我有以下字符串:
html = '<div id="cover" style="display: block; height: 682px"><div class="cover-desktop hidden-xs" style="background-image: linear-gradient(rgba(0, 0, 0, 0.45), rgba(0, 0, 0, 0.45)), url('/site_media/covers/cover.jpg')"></div></div>'
这些是我的选项:
ALLOWED_TAGS = bleach.sanitizer.ALLOWED_TAGS + [
'p',
'div',
'table',
'br',
'style'
]
ALLOWED_STYLES = ['display', 'height', 'background-image']
ALLOWED_ATTRIBUTES = {
'*': ['id', 'class', 'style']
}
然而,当运行bleach.clean时,background-image风格被剥离:
cleaned_html = bleach.clean(html, tags=ALLOWED_TAGS, styles=ALLOWED_STYLES, attributes=ALLOWED_ATTRIBUTES)
输出:
u'<div id="cover" style="display: block; height: 682px;"><div class="cover-desktop hidden-xs" style=""></div></div>'
为什么?我怎么才能解决这个问题呢?
事实上,我怎么能允许任何样式呢?'*'不起作用
编辑:原来是因为背景图像url()。如果一个规则包含url,它就会被剥离。
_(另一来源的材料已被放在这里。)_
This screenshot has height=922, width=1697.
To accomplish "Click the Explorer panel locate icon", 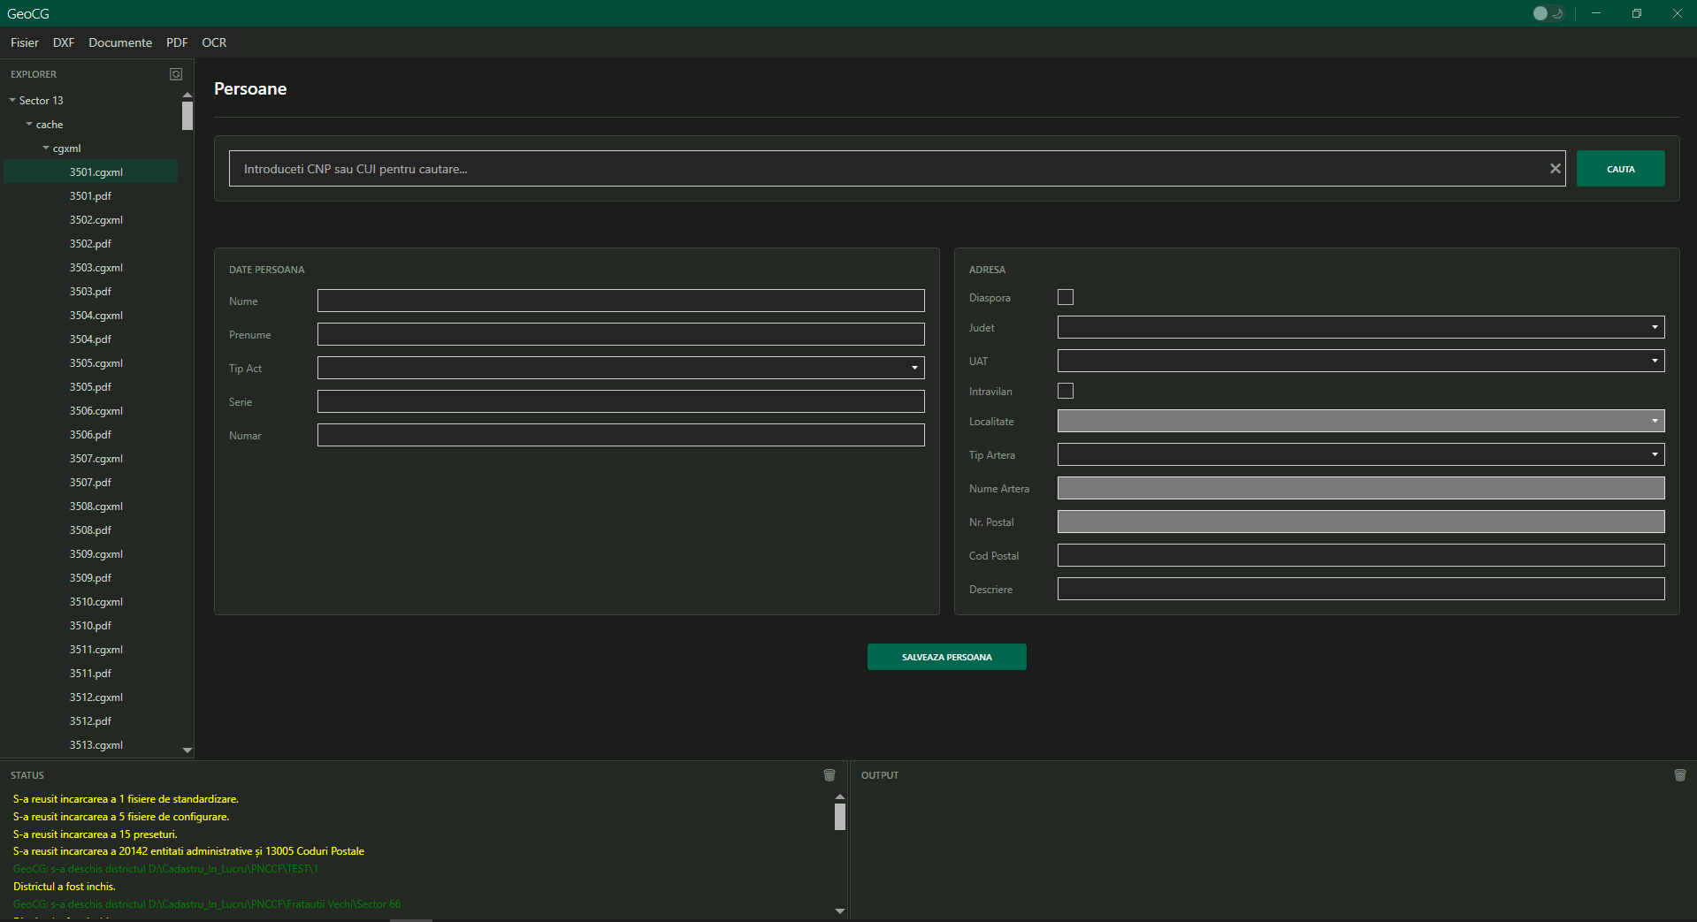I will point(176,74).
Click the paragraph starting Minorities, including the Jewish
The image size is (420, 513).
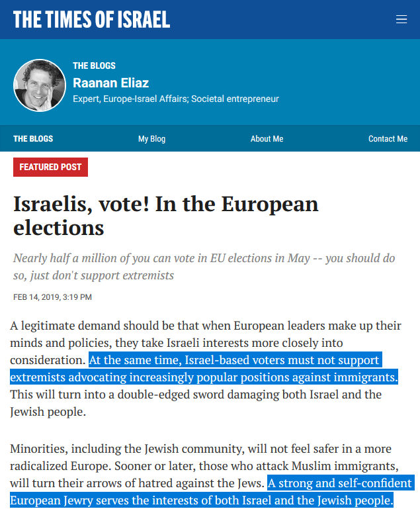pyautogui.click(x=212, y=475)
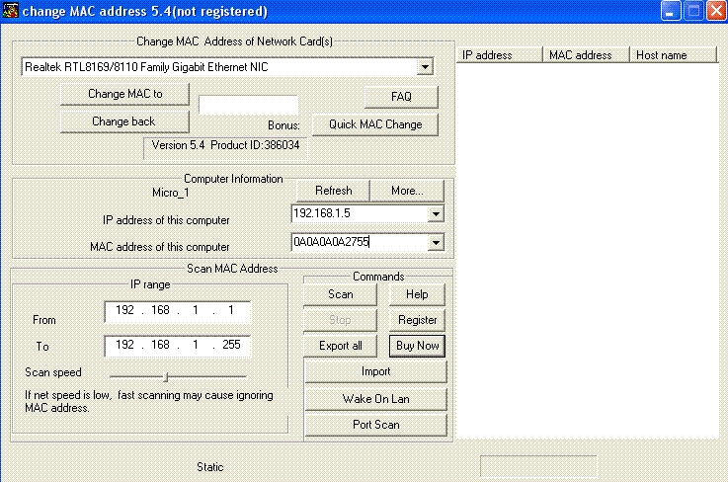Image resolution: width=728 pixels, height=482 pixels.
Task: Click the app icon in title bar
Action: 11,12
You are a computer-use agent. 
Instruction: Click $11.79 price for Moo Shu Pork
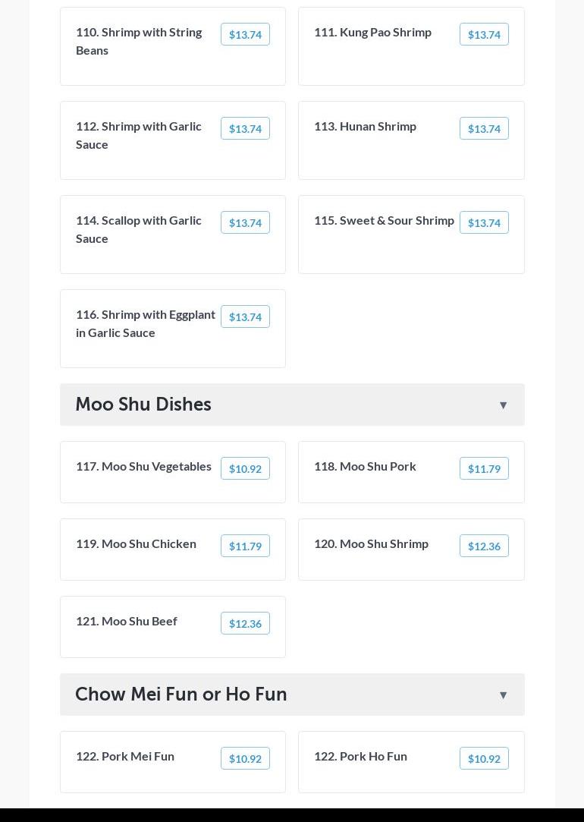484,468
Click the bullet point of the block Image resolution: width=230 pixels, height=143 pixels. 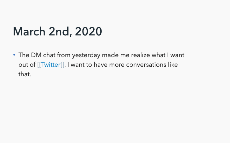point(14,55)
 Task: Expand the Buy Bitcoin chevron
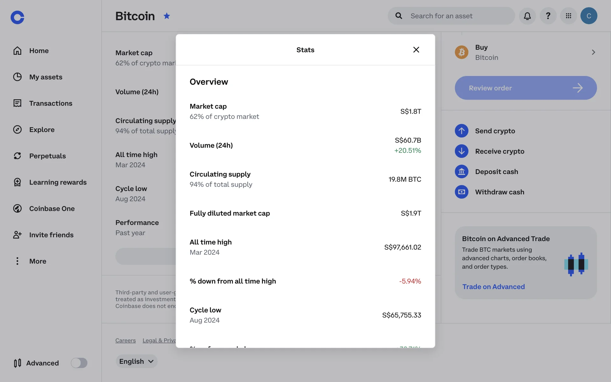593,52
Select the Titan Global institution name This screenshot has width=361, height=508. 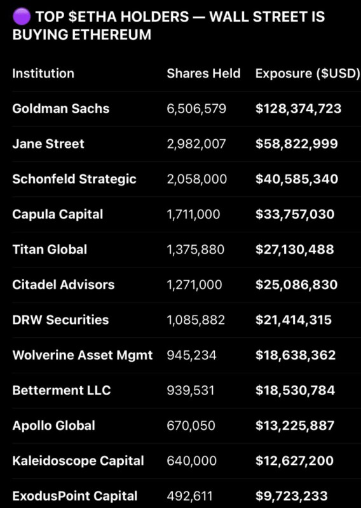(50, 250)
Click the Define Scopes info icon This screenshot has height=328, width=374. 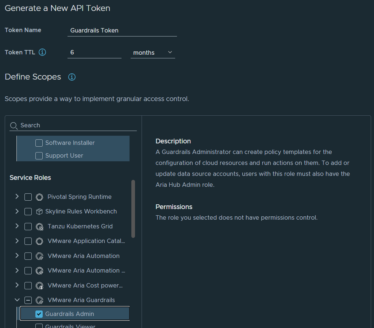pos(72,77)
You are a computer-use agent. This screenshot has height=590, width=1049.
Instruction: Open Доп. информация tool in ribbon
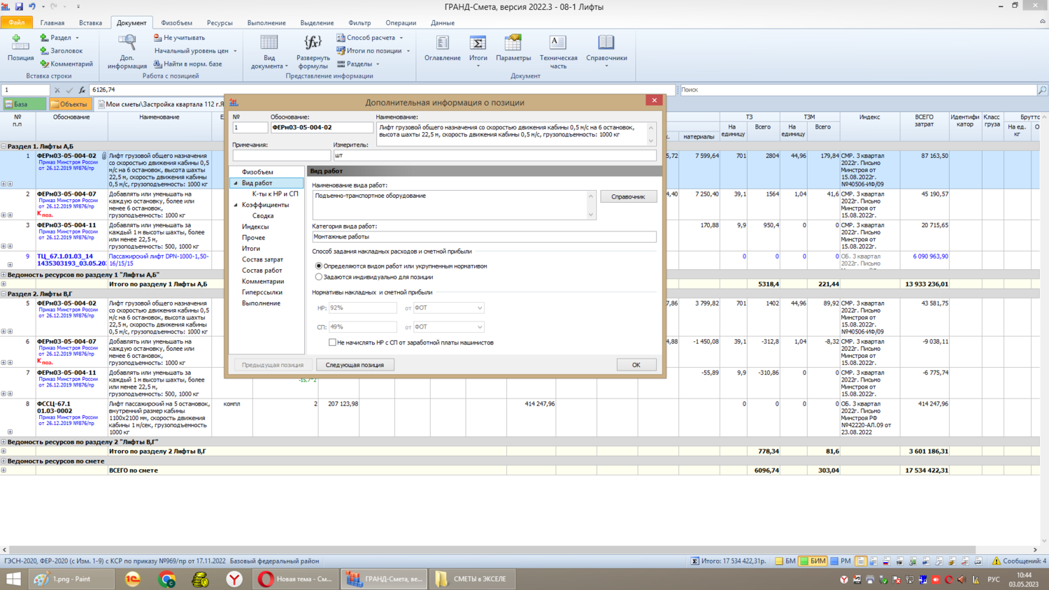(x=127, y=45)
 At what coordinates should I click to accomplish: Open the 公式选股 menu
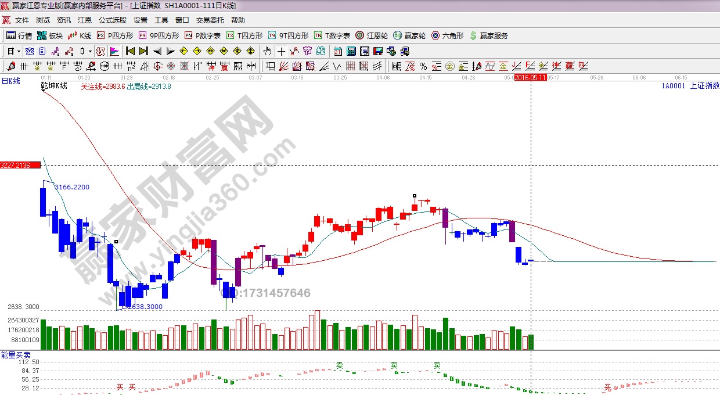click(112, 20)
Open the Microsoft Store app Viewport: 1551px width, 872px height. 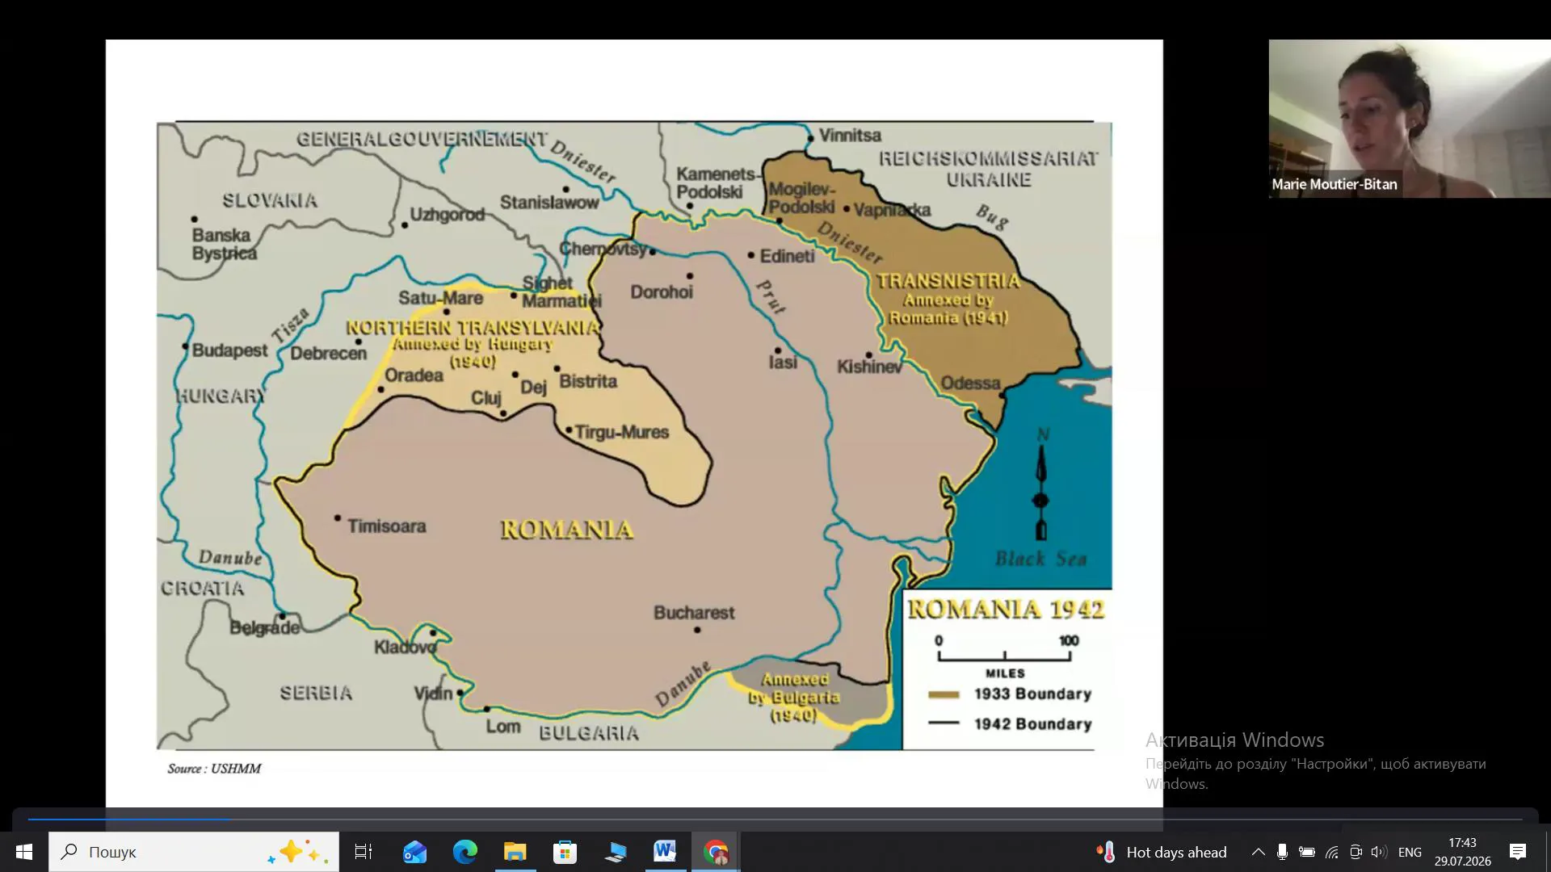click(565, 852)
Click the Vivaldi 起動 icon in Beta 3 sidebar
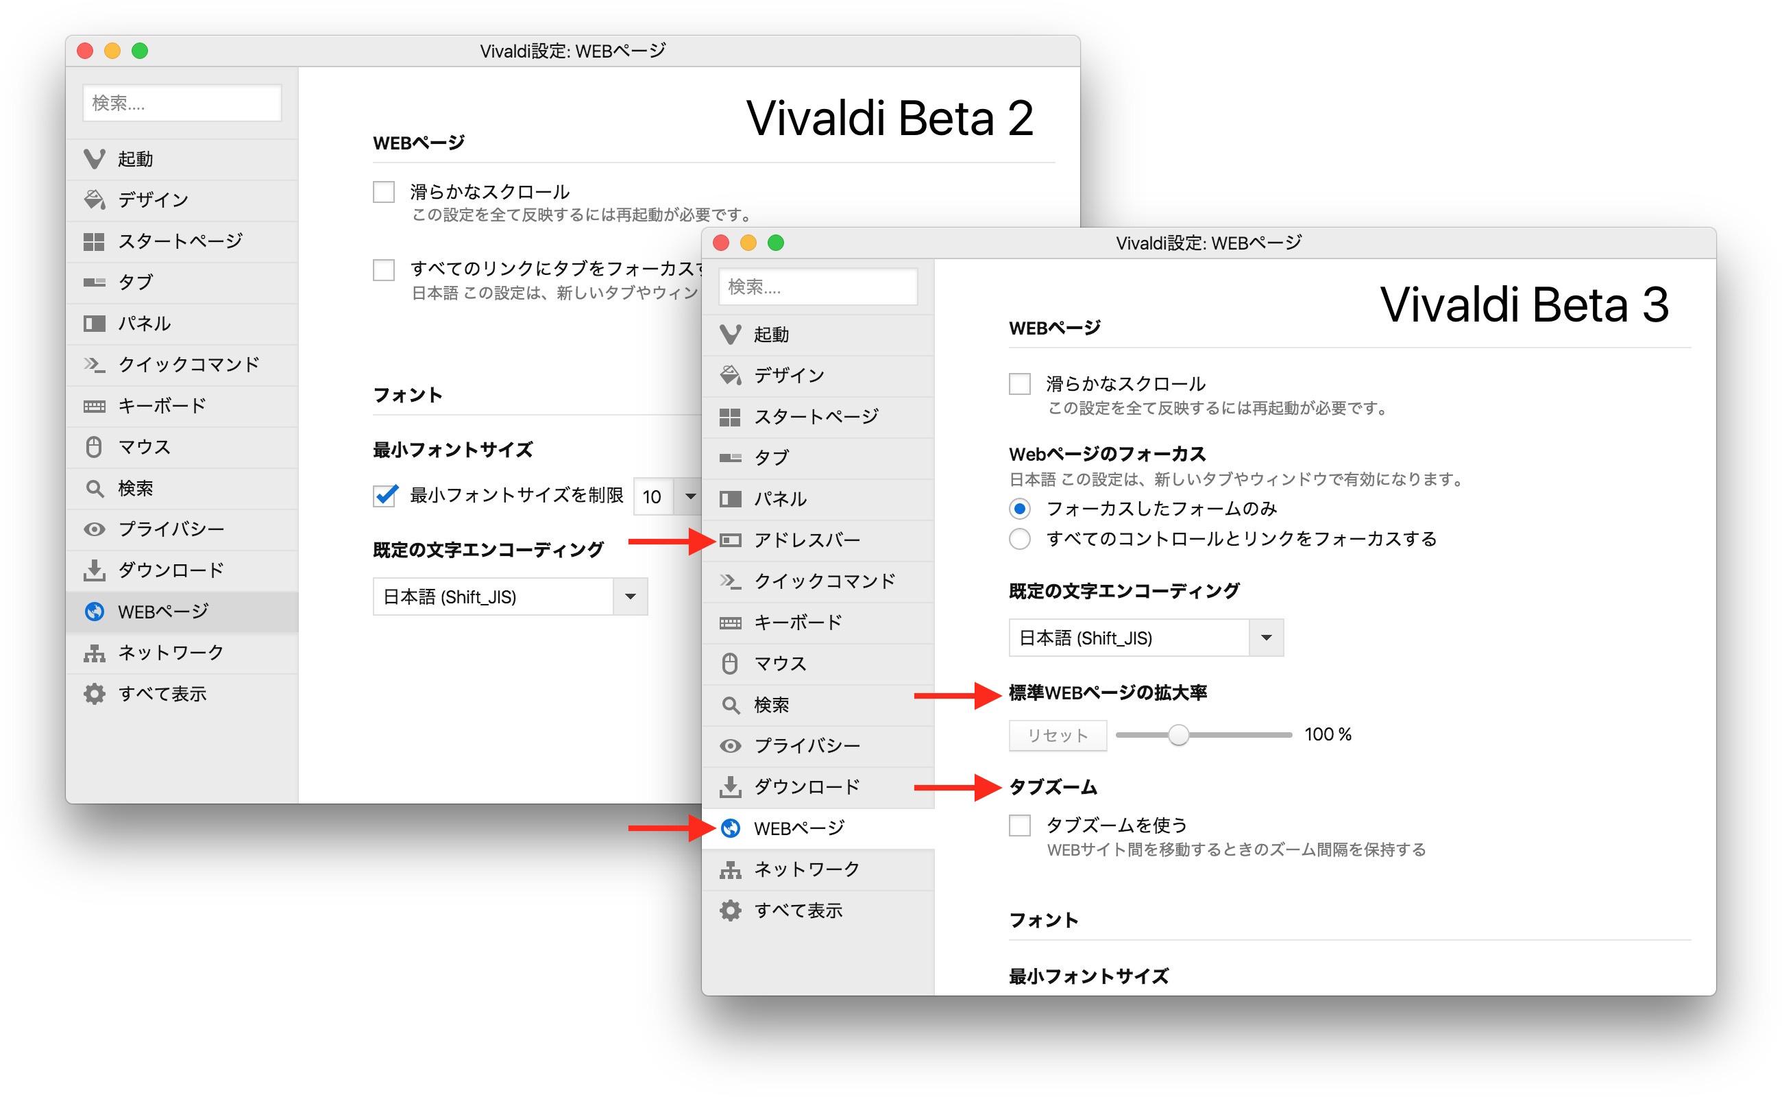1782x1097 pixels. tap(730, 334)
以下是他们在BleachSanitizerFilter.sanitize_css中的代码:
# Drop any url values before we do anything else
style = re.compile(r"urls*(s*[^s)]+?s*)s*").sub(" ", style)
那么我该如何允许background-image属性呢?
我使用的是bleach 6.0,我添加了这样的css样式
import bleach
from bleach.css_sanitizer import CSSSanitizer
ALLOWED_TAGS = ['p', 'strong', 'em', 'ul', 'ol', 'li', "a", "abbr",
"acronym", "b", "blockquote", "code", "i",'span']
ALLOWED_ATTRIBUTES = bleach.sanitizer.ALLOWED_ATTRIBUTES
ALLOWED_ATTRIBUTES['span'] = ['style']
ALLOWED_STYLES = [ 'color', 'font-family', 'font-size', 'font-style', 'font-weight', 'text-align', 'text-decoration', 'text-indent',
'background-color', 'background-image', 'background-repeat', 'background-size', 'border', 'border-bottom',
'border-left', 'border-radius', 'border-right', 'border-top', 'margin', 'margin-bottom', 'margin-left',
'margin-right', 'margin-top', 'padding', 'padding-bottom', 'padding-left', 'padding-right', 'padding-top',
'line-height', 'letter-spacing', 'word-spacing']
css_santizer = CSSSanitizer(allowed_css_properties=ALLOWED_STYLES)
cleaned_description = bleach.clean(description,tags=ALLOWED_TAGS,attributes=ALLOWED_ATTRIBUTES,css_sanitizer=css_santizer)
我希望这对你或任何面临这个问题的人有用,你可以查看文档了解更多细节。